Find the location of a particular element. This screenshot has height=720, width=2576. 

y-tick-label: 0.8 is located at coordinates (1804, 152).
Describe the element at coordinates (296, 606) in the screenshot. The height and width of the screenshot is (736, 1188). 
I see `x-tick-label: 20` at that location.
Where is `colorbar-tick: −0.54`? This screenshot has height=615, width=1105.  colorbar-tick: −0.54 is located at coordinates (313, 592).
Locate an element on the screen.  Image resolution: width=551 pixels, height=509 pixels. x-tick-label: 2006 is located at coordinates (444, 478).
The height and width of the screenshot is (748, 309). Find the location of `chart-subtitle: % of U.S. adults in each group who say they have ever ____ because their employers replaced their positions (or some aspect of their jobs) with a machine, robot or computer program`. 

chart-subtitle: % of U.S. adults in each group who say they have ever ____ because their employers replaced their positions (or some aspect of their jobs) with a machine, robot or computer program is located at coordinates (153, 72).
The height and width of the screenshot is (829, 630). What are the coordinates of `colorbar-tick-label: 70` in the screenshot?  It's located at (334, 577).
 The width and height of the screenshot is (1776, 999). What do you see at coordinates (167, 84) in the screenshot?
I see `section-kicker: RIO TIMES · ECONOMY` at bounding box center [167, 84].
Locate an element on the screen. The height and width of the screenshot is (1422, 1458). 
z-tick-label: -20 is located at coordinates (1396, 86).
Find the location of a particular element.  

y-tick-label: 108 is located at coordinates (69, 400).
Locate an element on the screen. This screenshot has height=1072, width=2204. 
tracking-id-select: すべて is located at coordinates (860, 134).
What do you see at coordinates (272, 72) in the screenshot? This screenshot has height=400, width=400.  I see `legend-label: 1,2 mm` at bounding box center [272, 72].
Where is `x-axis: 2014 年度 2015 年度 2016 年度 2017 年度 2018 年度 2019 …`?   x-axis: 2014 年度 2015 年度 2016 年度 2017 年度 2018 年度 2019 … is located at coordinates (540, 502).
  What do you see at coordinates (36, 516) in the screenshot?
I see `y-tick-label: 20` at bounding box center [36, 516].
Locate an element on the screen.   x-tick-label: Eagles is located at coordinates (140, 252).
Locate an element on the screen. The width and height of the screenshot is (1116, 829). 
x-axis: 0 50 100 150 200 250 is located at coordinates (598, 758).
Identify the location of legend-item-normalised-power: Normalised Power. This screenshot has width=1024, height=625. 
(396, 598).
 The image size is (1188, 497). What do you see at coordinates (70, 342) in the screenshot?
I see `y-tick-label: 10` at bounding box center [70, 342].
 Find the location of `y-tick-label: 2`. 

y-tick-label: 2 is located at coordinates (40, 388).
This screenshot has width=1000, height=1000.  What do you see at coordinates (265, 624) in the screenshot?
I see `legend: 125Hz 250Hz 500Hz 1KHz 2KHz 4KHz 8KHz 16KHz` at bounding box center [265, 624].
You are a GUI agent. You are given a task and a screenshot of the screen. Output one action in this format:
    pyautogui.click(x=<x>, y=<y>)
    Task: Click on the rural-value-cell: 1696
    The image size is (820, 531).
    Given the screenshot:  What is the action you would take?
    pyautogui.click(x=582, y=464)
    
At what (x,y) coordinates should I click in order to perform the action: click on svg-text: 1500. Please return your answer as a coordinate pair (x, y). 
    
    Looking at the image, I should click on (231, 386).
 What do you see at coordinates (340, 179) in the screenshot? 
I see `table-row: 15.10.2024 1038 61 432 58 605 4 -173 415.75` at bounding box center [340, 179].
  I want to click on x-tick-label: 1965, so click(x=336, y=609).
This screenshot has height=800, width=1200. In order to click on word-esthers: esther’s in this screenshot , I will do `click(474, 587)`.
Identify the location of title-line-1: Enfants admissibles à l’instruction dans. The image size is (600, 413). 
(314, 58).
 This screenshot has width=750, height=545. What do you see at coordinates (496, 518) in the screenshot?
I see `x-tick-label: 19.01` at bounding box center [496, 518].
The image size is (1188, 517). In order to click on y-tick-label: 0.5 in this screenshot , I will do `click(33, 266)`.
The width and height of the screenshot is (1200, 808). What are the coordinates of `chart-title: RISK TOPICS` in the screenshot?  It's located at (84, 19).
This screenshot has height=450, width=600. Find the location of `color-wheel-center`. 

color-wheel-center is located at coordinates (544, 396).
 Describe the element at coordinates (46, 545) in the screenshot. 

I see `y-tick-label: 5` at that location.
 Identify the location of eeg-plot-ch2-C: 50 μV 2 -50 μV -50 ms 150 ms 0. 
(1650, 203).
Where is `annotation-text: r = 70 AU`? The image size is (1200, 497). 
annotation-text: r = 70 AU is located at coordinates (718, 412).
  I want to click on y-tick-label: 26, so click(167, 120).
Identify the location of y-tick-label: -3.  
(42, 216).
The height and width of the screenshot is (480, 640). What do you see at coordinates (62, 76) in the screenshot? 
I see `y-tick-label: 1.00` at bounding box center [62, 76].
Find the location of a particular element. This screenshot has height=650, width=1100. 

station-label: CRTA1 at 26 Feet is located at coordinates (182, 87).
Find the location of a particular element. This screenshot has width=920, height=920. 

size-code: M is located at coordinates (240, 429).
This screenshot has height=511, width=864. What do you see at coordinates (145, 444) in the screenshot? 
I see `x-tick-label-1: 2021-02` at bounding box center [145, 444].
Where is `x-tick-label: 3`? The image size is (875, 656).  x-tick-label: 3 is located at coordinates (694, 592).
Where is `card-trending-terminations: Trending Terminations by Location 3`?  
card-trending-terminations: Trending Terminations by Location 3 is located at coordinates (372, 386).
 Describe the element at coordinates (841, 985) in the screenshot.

**Job item**
Copy out, character for character, the stretch of items from the line containing "This screenshot has width=1000, height=1000." through the line containing "center [496, 518].", both ends included, and nothing else.

**Result**
This screenshot has width=1000, height=1000.  What do you see at coordinates (265, 624) in the screenshot?
I see `legend: 125Hz 250Hz 500Hz 1KHz 2KHz 4KHz 8KHz 16KHz` at bounding box center [265, 624].
You are a GUI agent. You are given a task and a screenshot of the screen. Output one action in this format:
    pyautogui.click(x=<x>, y=<y>)
    Task: Click on the rural-value-cell: 1696
    The image size is (820, 531).
    Given the screenshot:  What is the action you would take?
    pyautogui.click(x=582, y=464)
    
At what (x,y) coordinates should I click in order to perform the action: click on svg-text: 1500. Please return your answer as a coordinate pair (x, y). 
    
    Looking at the image, I should click on (231, 386).
 What do you see at coordinates (340, 179) in the screenshot? 
I see `table-row: 15.10.2024 1038 61 432 58 605 4 -173 415.75` at bounding box center [340, 179].
  I want to click on x-tick-label: 1965, so click(x=336, y=609).
This screenshot has height=800, width=1200. In order to click on word-esthers: esther’s in this screenshot , I will do `click(474, 587)`.
Identify the location of title-line-1: Enfants admissibles à l’instruction dans. The image size is (600, 413). 
(314, 58).
 This screenshot has width=750, height=545. What do you see at coordinates (496, 518) in the screenshot?
I see `x-tick-label: 19.01` at bounding box center [496, 518].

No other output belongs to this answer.